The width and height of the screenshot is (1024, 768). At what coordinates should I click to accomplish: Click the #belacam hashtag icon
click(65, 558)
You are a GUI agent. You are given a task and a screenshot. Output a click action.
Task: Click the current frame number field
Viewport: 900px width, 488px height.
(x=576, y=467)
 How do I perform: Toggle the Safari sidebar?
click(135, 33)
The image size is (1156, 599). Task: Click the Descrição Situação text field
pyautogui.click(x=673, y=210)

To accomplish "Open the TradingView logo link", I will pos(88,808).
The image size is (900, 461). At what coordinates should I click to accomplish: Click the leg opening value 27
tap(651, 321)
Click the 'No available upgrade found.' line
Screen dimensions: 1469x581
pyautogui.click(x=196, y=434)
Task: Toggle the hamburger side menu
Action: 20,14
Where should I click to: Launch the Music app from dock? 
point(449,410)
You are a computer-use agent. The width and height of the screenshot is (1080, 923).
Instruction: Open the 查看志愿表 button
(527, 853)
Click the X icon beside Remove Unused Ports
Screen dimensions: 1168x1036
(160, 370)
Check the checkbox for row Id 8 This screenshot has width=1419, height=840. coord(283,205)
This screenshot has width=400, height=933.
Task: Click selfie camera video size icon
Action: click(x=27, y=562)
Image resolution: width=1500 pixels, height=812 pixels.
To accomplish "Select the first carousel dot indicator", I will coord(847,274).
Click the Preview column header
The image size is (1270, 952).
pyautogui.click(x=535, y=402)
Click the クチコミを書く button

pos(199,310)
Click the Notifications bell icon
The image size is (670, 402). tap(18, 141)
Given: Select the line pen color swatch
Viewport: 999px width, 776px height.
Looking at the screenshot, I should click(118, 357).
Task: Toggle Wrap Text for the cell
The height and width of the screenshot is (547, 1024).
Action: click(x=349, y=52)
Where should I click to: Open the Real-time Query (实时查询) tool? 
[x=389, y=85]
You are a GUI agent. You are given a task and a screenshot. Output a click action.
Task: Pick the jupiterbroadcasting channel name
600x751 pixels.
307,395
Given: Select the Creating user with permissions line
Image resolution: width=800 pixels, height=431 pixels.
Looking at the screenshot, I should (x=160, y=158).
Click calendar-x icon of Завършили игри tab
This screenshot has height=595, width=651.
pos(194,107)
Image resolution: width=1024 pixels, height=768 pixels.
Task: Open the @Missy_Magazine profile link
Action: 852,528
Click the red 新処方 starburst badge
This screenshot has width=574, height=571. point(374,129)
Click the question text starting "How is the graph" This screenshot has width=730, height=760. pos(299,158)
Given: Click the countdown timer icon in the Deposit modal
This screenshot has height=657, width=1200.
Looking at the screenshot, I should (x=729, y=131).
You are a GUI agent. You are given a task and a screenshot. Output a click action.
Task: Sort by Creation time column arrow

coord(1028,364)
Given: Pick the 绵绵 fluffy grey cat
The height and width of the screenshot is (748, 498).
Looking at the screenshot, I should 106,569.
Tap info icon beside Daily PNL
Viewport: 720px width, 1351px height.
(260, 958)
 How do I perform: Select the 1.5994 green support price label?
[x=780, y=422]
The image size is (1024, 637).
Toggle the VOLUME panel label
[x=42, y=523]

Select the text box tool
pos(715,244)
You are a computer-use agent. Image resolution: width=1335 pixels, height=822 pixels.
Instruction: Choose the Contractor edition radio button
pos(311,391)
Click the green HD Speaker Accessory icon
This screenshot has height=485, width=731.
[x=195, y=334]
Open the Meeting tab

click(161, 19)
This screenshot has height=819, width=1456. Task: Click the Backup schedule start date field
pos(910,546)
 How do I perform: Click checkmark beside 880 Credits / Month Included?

-*-*-

§ Given instruction:
Rewrite all of the rows above, replacing every occurrence of "button" with "control" and leaving everything else unchanged.

§ Answer to the task:
The width and height of the screenshot is (1024, 768). At what coordinates should I click to accomplish: Click the #belacam hashtag icon
click(65, 558)
You are a GUI agent. You are given a task and a screenshot. Output a click action.
Task: Click the current frame number field
Viewport: 900px width, 488px height.
(x=576, y=467)
 How do I perform: Toggle the Safari sidebar?
click(135, 33)
The image size is (1156, 599). Task: Click the Descrição Situação text field
pyautogui.click(x=673, y=210)

To accomplish "Open the TradingView logo link", I will pos(88,808).
The image size is (900, 461). At what coordinates should I click to accomplish: Click the leg opening value 27
tap(651, 321)
Click the 'No available upgrade found.' line
Screen dimensions: 1469x581
pyautogui.click(x=196, y=434)
Task: Toggle the hamburger side menu
Action: 20,14
Where should I click to: Launch the Music app from dock? 
point(449,410)
You are a computer-use agent. The width and height of the screenshot is (1080, 923).
Instruction: Open the 查看志愿表 control
(527, 853)
Click the X icon beside Remove Unused Ports
Screen dimensions: 1168x1036
(160, 370)
Check the checkbox for row Id 8 This screenshot has width=1419, height=840. coord(283,205)
This screenshot has width=400, height=933.
Task: Click selfie camera video size icon
Action: click(x=27, y=562)
Image resolution: width=1500 pixels, height=812 pixels.
To accomplish "Select the first carousel dot indicator", I will coord(847,274).
Click the Preview column header
The image size is (1270, 952).
pyautogui.click(x=535, y=402)
Click the クチコミを書く control

pos(199,310)
Click the Notifications bell icon
The image size is (670, 402). tap(18, 141)
Given: Select the line pen color swatch
Viewport: 999px width, 776px height.
Looking at the screenshot, I should click(118, 357).
Task: Toggle Wrap Text for the cell
The height and width of the screenshot is (547, 1024).
Action: click(x=349, y=52)
Where should I click to: Open the Real-time Query (实时查询) tool? 
[x=389, y=85]
You are a GUI agent. You are given a task and a screenshot. Output a click action.
Task: Pick the jupiterbroadcasting channel name
600x751 pixels.
307,395
Given: Select the Creating user with permissions line
Image resolution: width=800 pixels, height=431 pixels.
Looking at the screenshot, I should (x=160, y=158).
Click calendar-x icon of Завършили игри tab
This screenshot has height=595, width=651.
pos(194,107)
Image resolution: width=1024 pixels, height=768 pixels.
Task: Open the @Missy_Magazine profile link
Action: 852,528
Click the red 新処方 starburst badge
This screenshot has width=574, height=571. point(374,129)
Click the question text starting "How is the graph" This screenshot has width=730, height=760. pos(299,158)
Given: Click the countdown timer icon in the Deposit modal
This screenshot has height=657, width=1200.
Looking at the screenshot, I should (x=729, y=131).
You are a GUI agent. You are given a task and a screenshot. Output a click action.
Task: Sort by Creation time column arrow

coord(1028,364)
Given: Pick the 绵绵 fluffy grey cat
The height and width of the screenshot is (748, 498).
Looking at the screenshot, I should 106,569.
Tap info icon beside Daily PNL
Viewport: 720px width, 1351px height.
(260, 958)
 How do I perform: Select the 1.5994 green support price label?
[x=780, y=422]
The image size is (1024, 637).
Toggle the VOLUME panel label
[x=42, y=523]

Select the text box tool
pos(715,244)
You are a computer-use agent. Image resolution: width=1335 pixels, height=822 pixels.
Instruction: Choose the Contractor edition radio control
pos(311,391)
Click the green HD Speaker Accessory icon
This screenshot has height=485, width=731.
[x=195, y=334]
Open the Meeting tab

click(161, 19)
This screenshot has height=819, width=1456. Task: Click the Backup schedule start date field
pos(910,546)
 How do I perform: Click checkmark beside 880 Credits / Month Included?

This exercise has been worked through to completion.